I agree with you that under normal winter driving conditions, the cars set-up is very good. It is easy to feather the E-throttle and control regen to drive very very 'softly', thereby never loosing traction. Also, DSC works perfectly here. But the case I made is that there has been a situation where I wanted to go so slow that normal driving parameters no longer seemed to count. The problem for me was not caused by loss of traction per se, but by the inability to maintain a slow, steady pace to the next hairpin. Upon lifting but a hair of the throttle, the back wheels wanted to lock-up. The descent was fairly long, so I had ample time to try to find the sweet spot of the throttle, but I wasn't able to find it. In our 4x4, we would have used the diesels engine braking in low-range first or second gear to keep the speed in the neighbourhood of a brisk walking pace. Granted, this was a situation where our 4x4 would have been better suited, but has anyone tried this with their i3? Recap: 3 km (2 mi) downhill, new snow, ~10% incline, hairpins barely wide enough even for i3's turning circle, winter tires.

BTW: switching to neutral on one occasion was a violation against my offroad lesson #1: never ever drive but one foot not in gear. I've seen interesting and potentially devastating accidents happen, for instance when one of our groups pickup popped out of gear on a 200 meter descent of ~25% in the Belgian forests...

Regards, Steven

brorob
Posts: 104
Joined: Sat Oct 31, 2015 5:53 am

Re: Regen braking can be dangerous on icy roads

Sun Dec 20, 2015 9:57 am

jadnashuanh wrote:YOu, as the driver, have ultimate control of the amount of regen used by the position of the accelerator pedal.
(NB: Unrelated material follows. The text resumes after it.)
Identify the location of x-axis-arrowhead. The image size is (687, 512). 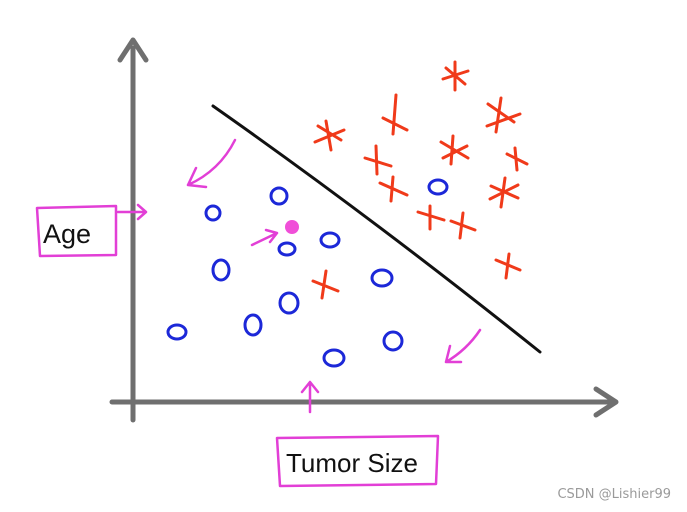
(606, 402).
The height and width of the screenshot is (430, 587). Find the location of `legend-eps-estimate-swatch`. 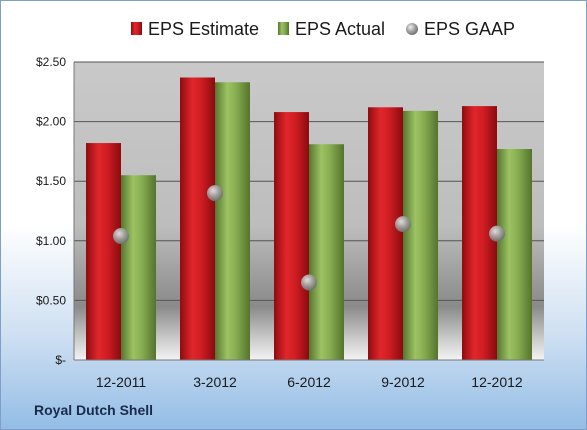

legend-eps-estimate-swatch is located at coordinates (136, 28).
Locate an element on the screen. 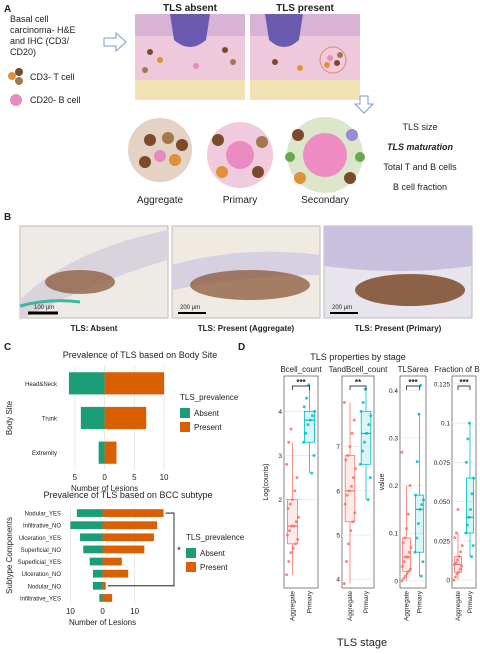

It is not hard to coast or adjust the amount of regenerative braking to help avoid those situations.
While I agree with your comment (and others about not abruptly taking your foot off the accelerator), there are situations when this will be hard to avoid. When I had this happen I was coming to a stop sign at the bottom of a small icy hill. This was also my first time ever driving this car in snowy/icy conditions so my brain's natural response in this situation was to take my foot off the accelerator. I was caught off guard because of how fast this happened and I'm sure this will happen to others that either haven't driven the car in the snow/ice, need to come to a stop quickly, or don't have time to react quickly enough to find the sweet spot of the accelerator. I was able to prevent this for the rest of the icy drive being conscious of regen driving techniques, luckily no icy downhills.

My point with this thread is to point out that having the ability to turn off the regen braking would make some driving situations safer. And yes, driving without winter tires in the winter isn't ideal but not everyone can budget $1800 for an extra set of wheels for a leased vehicle.